Set exercise: Count the lines in the entries below that contain the word "link" and give only that number.

Click-target data:
═══
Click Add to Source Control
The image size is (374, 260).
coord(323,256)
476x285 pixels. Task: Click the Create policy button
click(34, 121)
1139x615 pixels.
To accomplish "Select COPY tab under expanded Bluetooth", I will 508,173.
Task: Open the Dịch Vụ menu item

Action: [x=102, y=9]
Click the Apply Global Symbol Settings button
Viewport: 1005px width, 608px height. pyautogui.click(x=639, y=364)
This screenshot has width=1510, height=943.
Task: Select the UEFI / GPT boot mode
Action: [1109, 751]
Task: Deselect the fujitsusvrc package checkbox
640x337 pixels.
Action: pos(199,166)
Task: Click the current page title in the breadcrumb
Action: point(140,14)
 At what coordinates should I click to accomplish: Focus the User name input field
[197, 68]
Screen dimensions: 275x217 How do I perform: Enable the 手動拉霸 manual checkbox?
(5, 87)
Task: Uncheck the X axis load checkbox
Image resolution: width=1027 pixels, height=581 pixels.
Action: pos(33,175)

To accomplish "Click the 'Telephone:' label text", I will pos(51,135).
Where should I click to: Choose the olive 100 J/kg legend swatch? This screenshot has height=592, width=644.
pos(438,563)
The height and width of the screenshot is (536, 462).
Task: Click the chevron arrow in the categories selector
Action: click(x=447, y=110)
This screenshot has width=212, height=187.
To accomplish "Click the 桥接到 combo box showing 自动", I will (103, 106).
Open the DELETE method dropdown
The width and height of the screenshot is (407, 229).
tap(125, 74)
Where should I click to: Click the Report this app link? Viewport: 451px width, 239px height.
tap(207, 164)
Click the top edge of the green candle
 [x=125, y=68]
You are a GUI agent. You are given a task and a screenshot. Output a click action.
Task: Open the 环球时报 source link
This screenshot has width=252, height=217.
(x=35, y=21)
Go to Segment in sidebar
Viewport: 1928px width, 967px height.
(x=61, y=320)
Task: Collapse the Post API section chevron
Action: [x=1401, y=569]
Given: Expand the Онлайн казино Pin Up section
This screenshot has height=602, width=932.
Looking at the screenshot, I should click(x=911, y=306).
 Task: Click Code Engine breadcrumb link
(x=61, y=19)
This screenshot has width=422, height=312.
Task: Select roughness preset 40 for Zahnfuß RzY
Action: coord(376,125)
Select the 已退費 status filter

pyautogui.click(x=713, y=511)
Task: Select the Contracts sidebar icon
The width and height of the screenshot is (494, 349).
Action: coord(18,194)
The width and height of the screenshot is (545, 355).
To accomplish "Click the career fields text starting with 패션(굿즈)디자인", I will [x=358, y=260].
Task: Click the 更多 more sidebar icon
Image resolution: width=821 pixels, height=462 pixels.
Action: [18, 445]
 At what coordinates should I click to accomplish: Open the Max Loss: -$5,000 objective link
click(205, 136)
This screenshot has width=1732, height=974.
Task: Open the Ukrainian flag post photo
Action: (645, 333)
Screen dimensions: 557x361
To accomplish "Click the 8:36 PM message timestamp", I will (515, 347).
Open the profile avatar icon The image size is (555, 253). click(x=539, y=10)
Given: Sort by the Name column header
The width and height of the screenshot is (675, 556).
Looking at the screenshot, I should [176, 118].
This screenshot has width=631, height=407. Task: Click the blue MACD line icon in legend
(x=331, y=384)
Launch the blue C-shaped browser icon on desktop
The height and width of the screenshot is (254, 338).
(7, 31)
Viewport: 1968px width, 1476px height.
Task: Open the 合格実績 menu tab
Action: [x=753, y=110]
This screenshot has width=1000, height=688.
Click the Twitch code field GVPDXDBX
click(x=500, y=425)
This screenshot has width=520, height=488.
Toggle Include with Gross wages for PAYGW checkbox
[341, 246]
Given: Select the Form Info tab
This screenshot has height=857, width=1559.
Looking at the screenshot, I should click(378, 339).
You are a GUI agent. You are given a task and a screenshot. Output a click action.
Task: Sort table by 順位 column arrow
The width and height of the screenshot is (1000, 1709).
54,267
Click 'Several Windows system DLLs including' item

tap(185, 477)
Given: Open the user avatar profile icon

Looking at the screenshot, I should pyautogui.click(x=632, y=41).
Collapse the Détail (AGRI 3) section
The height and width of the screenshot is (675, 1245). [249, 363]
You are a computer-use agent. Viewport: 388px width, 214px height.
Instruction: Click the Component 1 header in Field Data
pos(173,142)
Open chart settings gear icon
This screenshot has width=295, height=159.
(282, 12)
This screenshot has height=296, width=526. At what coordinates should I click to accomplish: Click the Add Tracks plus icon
═══
Reply: 4